Sheikha Fatima bint Mubarak Al Ketbi (فاطمة بنت مبارك الكتبي; born c. 1943) was the third wife of Sheikh Zayed bin Sultan Al Nahyan, the founder and inaugural president of the United Arab Emirates (UAE).

==Early life==
Sheikha Fatima was born in Al-Hayer, Al Ain Region, as the only daughter to her parents. Her family is Bedouin and religious.

== Politics ==
Sheikha Fatima is a supporter of women's rights in the UAE. She heads the UAE's General Women Union (GWU), which she founded in 1975. She is also the President of the Motherhood and Childhood Supreme Council.

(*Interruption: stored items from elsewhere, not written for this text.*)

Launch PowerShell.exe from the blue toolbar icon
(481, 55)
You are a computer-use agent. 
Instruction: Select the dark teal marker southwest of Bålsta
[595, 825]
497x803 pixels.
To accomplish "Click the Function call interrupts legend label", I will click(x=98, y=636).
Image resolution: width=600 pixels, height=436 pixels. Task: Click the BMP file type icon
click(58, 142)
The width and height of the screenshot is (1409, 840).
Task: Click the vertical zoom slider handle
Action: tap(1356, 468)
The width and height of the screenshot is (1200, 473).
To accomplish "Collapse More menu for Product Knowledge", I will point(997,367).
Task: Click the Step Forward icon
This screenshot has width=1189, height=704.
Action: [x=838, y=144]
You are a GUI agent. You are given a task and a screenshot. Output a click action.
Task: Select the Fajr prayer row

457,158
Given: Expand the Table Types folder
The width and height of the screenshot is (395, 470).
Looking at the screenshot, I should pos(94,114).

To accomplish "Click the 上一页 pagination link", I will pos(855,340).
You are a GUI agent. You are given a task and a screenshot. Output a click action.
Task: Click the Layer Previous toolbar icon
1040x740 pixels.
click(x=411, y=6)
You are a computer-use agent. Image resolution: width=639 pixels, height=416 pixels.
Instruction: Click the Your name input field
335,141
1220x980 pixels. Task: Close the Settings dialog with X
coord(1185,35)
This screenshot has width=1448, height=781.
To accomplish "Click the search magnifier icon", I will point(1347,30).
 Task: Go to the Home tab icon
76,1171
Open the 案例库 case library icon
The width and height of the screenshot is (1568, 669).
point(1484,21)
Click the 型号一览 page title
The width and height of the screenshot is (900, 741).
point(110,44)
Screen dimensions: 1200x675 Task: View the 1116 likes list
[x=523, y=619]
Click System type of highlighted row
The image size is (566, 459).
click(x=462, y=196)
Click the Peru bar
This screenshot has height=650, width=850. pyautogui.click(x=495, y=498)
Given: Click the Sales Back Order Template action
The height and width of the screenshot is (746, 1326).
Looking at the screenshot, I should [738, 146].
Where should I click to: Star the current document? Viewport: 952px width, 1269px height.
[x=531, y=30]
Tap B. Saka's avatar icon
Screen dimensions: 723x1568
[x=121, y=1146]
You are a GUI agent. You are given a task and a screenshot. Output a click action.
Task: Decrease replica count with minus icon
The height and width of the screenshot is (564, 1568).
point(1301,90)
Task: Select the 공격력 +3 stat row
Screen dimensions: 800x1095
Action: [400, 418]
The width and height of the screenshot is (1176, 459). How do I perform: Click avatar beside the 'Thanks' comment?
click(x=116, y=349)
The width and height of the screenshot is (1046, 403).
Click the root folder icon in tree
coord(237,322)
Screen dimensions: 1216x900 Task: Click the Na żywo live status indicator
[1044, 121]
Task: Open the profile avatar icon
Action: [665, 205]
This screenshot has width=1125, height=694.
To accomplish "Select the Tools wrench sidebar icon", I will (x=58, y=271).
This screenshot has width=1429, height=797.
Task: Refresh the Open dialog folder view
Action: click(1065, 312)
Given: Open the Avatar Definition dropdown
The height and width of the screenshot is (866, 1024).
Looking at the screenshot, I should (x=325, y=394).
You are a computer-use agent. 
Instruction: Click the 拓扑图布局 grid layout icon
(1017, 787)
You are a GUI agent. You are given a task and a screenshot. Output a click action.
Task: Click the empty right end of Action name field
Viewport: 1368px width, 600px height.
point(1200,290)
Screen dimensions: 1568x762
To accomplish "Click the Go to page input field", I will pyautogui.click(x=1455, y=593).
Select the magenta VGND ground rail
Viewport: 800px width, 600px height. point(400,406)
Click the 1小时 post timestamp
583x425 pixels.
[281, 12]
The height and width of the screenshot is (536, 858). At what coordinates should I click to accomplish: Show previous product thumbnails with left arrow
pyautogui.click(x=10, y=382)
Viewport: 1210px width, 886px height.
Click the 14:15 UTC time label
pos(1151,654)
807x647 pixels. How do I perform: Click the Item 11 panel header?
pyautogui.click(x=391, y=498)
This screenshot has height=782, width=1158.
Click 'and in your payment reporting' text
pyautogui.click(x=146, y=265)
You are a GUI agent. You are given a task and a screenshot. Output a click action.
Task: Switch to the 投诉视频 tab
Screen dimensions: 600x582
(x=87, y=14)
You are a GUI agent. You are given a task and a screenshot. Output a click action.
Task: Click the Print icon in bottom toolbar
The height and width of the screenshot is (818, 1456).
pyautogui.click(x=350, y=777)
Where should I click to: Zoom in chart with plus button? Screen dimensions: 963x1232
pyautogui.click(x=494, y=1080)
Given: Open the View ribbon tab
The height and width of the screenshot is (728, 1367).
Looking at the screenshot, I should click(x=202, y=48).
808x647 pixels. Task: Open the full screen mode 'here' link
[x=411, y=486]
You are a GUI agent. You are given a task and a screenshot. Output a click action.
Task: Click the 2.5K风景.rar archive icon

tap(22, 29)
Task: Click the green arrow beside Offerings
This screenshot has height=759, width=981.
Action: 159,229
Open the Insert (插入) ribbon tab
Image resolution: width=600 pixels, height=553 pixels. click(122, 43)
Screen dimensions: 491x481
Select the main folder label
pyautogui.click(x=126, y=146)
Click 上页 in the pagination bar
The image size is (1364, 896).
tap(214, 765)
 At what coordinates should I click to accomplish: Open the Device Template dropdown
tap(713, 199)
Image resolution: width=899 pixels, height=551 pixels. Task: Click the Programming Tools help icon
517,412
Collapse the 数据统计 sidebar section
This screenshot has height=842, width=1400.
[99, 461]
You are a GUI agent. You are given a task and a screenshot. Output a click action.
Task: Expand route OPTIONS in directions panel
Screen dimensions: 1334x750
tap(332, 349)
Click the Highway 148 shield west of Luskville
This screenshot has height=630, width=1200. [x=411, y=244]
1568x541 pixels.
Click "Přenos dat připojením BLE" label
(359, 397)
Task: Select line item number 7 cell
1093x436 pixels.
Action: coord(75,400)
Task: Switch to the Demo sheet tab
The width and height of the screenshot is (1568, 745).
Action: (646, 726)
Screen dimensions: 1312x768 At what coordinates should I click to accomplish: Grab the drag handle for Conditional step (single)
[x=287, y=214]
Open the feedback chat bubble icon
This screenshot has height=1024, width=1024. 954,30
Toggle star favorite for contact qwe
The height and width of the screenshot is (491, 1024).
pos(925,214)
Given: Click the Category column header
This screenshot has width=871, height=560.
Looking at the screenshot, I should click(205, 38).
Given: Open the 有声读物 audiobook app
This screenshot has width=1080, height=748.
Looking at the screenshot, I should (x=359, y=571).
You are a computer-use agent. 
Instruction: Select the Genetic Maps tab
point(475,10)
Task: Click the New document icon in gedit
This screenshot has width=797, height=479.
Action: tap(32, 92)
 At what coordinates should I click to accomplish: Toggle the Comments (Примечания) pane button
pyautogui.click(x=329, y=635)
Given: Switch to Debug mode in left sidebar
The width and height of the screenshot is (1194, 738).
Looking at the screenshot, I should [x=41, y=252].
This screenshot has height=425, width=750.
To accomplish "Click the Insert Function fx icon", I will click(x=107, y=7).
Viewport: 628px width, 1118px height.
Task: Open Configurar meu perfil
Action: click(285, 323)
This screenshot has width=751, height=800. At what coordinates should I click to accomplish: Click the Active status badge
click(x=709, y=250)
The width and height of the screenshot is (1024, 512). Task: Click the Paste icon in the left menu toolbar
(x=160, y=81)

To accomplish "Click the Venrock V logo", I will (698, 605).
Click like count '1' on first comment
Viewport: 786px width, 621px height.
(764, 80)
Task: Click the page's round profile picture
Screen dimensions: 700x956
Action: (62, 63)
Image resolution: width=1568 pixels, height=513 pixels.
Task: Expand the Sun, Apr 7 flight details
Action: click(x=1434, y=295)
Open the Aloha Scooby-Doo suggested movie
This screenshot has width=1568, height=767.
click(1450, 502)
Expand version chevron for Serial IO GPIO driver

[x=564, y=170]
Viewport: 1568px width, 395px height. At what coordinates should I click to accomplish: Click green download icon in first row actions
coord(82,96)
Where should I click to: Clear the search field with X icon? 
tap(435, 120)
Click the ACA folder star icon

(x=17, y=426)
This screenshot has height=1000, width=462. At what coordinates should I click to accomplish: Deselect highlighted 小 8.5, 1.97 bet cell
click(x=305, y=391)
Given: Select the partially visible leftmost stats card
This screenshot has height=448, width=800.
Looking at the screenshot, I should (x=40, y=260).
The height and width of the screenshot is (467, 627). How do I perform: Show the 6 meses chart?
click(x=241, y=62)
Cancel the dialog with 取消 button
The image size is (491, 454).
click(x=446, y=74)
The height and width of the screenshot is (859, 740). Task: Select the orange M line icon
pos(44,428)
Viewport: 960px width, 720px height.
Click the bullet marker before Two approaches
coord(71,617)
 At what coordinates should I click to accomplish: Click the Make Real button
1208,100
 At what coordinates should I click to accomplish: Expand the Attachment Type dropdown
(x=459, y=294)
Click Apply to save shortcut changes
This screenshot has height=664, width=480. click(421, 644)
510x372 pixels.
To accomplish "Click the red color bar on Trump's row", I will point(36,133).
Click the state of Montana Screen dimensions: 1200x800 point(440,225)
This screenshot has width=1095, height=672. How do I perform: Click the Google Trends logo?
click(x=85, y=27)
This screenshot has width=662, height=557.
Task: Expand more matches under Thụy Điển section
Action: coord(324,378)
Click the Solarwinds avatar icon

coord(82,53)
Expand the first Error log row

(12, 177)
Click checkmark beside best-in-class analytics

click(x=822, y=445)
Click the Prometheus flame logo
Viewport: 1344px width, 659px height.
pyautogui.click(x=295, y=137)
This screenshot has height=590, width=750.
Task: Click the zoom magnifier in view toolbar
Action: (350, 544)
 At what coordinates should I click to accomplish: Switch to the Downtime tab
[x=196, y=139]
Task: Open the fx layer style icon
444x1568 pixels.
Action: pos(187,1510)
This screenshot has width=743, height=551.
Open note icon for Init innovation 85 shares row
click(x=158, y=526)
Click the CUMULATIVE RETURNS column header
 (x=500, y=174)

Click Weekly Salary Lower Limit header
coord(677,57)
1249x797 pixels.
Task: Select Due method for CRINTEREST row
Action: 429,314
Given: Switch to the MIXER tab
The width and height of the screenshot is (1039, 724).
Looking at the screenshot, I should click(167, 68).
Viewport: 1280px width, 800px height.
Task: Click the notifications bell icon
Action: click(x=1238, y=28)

At the end of the 1990s, she publicly announced that women should be members of the Federal National Council of the Emirates.

== Awards ==
In 1997, five different organizations of the United Nations had awarded Sheikha Fatima for her significant efforts for women's rights. The UNIFEM stated, "she is the champion of women's rights." She was also awarded the Grand Cordon of the Order of November 7th by the Tunisian president Zine El Abidine Ben Ali on 26 June 2009 for her contributions to raise the status of Arab women. She was also given the UNESCO Marie Curie Medal for her efforts in education, literacy and women's rights, being the third international and the first Arab recipient of the award.

On March 16, 2005, she received the Athir Class of the National Order of Merit of Algeria.

==Marriage and children==
Fatima bint Mubarak Al Ketbi married Sheikh Zayed Al Nahyan when he was the ruler of the Eastern region in 1960. Sheikh Zayed met her in a mosque. They moved to Abu Dhabi when Sheikh Zayed became the ruler in August 1966. She is the mother of Sheikh Mohamed, the current President of the United Arab Emirates and the ruler of Abu Dhabi; Sheikh Hamdan, Sheikh Hazza, Sheikh Tahnoun, Sheikh Mansour, Sheikh Abdullah, Sheikha Shamma and Sheikha Alyazia. They are the most powerful block in the ruling family of Abu Dhabi, the Al Nahyans.